Hispanic Caucus

  • The Democrats Abroad Hispanic Caucus is made up of DA members from around the world who are willing and able to advocate on issues important to the Hispanic community within the United States of America and those living abroad. The Caucus will accept any DA member.


    The purpose of the DA Hispanic Caucus (DAHC) is to provide a forum for all DA members to better understand the issues and concerns affecting the U.S. Hispanic community, to help engage with U.S. Hispanic voters living abroad and ensure that their needs are met within the DA community, and, where needed, to advocate for reforms to political issues.

    Mission Statement

    To support and defend the U.S. Constitution and the goals and ideals of the Democratic Party and Democrats Abroad

    • To advocate on issues of concern to the U.S. Hispanic community
    • To be a pro-Hispanic voice for U.S. citizens living abroad
    • To support campaigns of Hispanic nominees running for elected office in the U.S.

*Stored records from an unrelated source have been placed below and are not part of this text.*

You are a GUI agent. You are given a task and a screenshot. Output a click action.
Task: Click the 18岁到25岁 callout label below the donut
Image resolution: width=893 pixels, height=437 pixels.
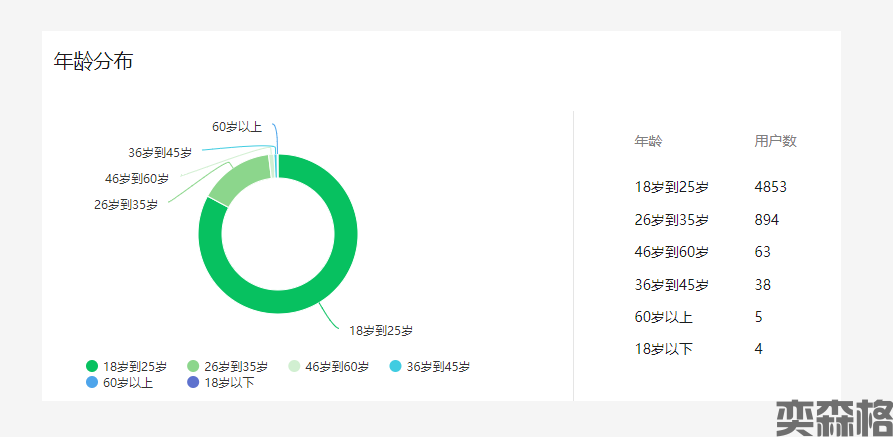(381, 330)
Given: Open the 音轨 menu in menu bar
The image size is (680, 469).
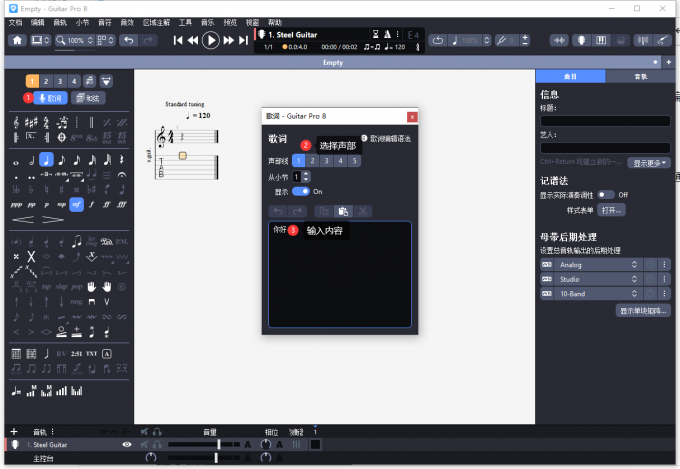Looking at the screenshot, I should tap(61, 21).
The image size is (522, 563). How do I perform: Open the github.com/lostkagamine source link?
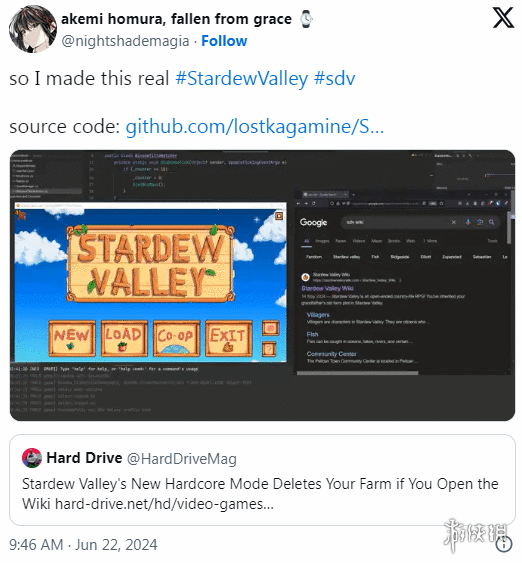pos(255,126)
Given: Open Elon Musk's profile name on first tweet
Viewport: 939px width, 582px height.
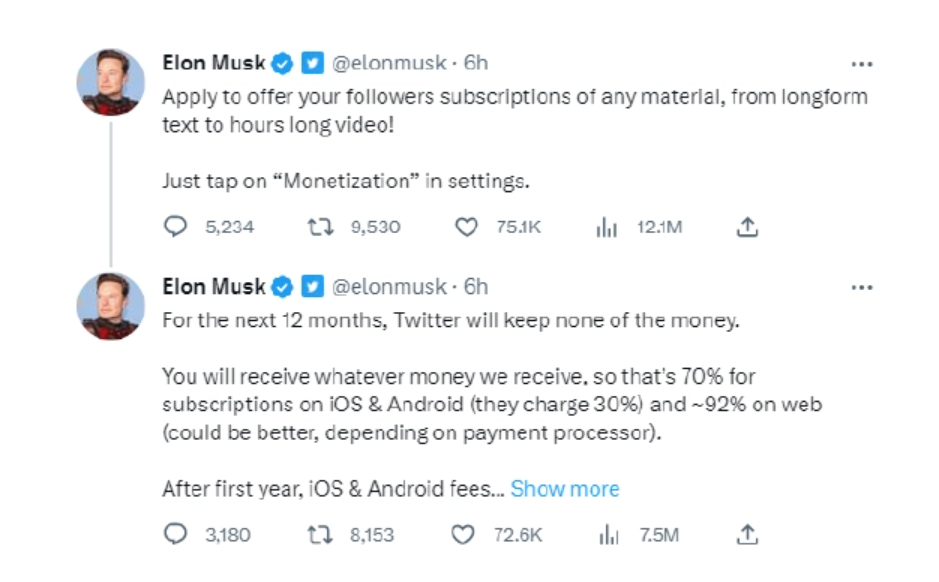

    • Increase awareness of, and membership in, the DA Hispanic Caucus
    • recognize, celebrate, and share significant contributions of Hispanic-Americans
    • liaise through DA DNC Members with the DNC Hispanic Caucus
    • become a trusted source for Democrats Abroad on issues impacting Hispanic-Americans
    • Undertake a fundraising campaign to create Spanish language pages on the DA website and VotefromAbroad.org
    • encourage its members and other U.S. registered voters to exercise their right to vote

    DA Hispanic Caucus Leadership:

    Ana Blackstad
    | Chair - Democrats Abroad Hispanic Caucus
    Maria O´Rourke
    | Chair - Democrats Abroad Dominican Republic, Hispanic Caucus Steering Committee Member
    Luis Ore Ibarra
    | Chair - Peru; Americas Regional Liaison - DA Hispanic Caucus
    Michael Ramos
    | Vice-Chair - DA Hispanic Caucus
    See all Leaders


    Hispanic Caucus Chair and Vice Chair Joint Statement on the General Election Results

    Ana Blackstad, Chair of the Democrats Abroad Hispanic Caucus, today stated her thoughts on the General Election:

    “La Ola Azul (“The Blue Wave”) made landfall on Tuesday night in a big way! Although Democrats didn’t win every race, the number of Latinx people in office across our nation as a result of this election should make us all proud. Some of the highlights from Tuesday for me:

    • “Donde votar,” Spanish for “Where to vote,” was Google's top search on election morning
    • According to early exit polls, the overall number of voters in yesterday’s election was 12 percent Hispanic. The previous high in midterm elections was 8 percent for Hispanics, in 2006, 2012 and 2014 alike.
    • The number of Hispanic eligible voters totaled 29.1 million for this election, the highest on record
    • Veronica Escobar and Sylvia Garcia will be the first Texas Latinas in Congress
    • Michelle Lujan Grisham of New Mexico will be the first Latina Democratic Governor in US History
    • Alexandria Ocasio-Cortez will represent New York as one of the two youngest women ever elected to Congress

    I want to thank the members of the Hispanic Caucus of Democrats Abroad for all their efforts in getting out the vote this year. Together, we can achieve great things.  ¡Adelante!”

    The caucus Vice Chair, Michael Ramos, also offered his post-election night reflections:

    “There is so much for our members to be proud of after witnessing historic gains in places previously thought to be districts where Democrats had no business being in. Despite subtle attempts of voter suppression, Latinos voted early in large numbers and on Election Day. For too long, too few Latinos have had access at the decision-making table of elected officials. That’s now changed.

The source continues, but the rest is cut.